London – The ruler of Dubai was ordered by a British court Tuesday to pay $730 million dollars to his ex-wife and their children in one of the most expensive divorce settlements in British history.
Princess Haya Bint Al Hussein, 47, fled to the U.K. in 2019 saying she was “terrified” of her husband, Sheikh Mohammed bin Rashid al-Maktoum, who is the prime minister and vice president of the United Arab Emirates. He is alleged to have ordered the forced return of the couple’s two daughters to the UAE, the Associated Press reported.
In October, a U.K. family court judge ruled that the UAE ruler had conducted a fear campaign against Haya, authorizing the hacking of her phone.

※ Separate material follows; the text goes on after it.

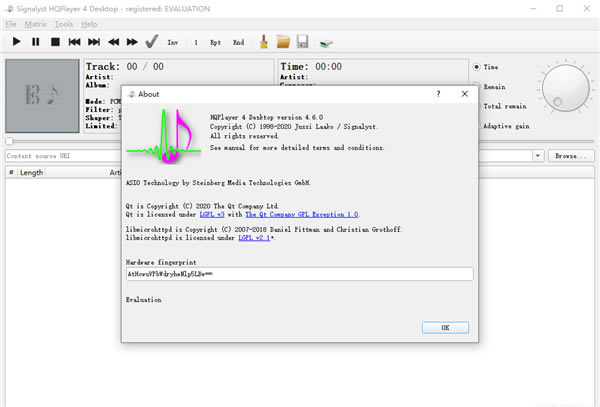
Task: Open the File menu
Action: (x=11, y=23)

The family court judge also said al-Maktoum had “ordered and orchestrated” the abduction and forced return to Dubai of two other of his adult daughters — Sheikha Latifa in 2002 and 2018 and her sister Sheikha Shamsa in 2000, the AP said.
Tuesday’s settlement included over $14 million a year for security for Haya and the children. The presiding judge said that the main threats against the family “absolutely uniquely” come from al-Maktoum, according to Reuters.
The settlement also includes compensation for Haya’s lost jewelry and racehorses, as well as payment for the upkeep of her British mansions. The judge ordered al-Maktoum to pay Haya a lump sum of $333 million within three months. Further payments will be guaranteed by a multi-million dollar security held by a bank, Reuters said.
The judge said that he was making his ruling on the divorce settlement “with a very clear eye to the exceptional circumstances of this case, such as the truly opulent and unprecedented standard of living enjoyed by these parties in Dubai,” according to Reuters.
One summer, for example, al-Maktoum reportedly spent $2.6 million on strawberries for his country house outside of London. The judge ordered that he pay Haya 1.3 million pounds for couture clothing that had gone missing, and $6.6 million for nine weeks of vacation with her family every year, Reuters said.
In court, Haya said the large, one-off payment would free her of al-Maktoum’s hold over her, Reuters reported.
“I really want to be free and I want them to be free,” she said of her and her children.
Haley Ott is a digital reporter/producer for CBS News based in London.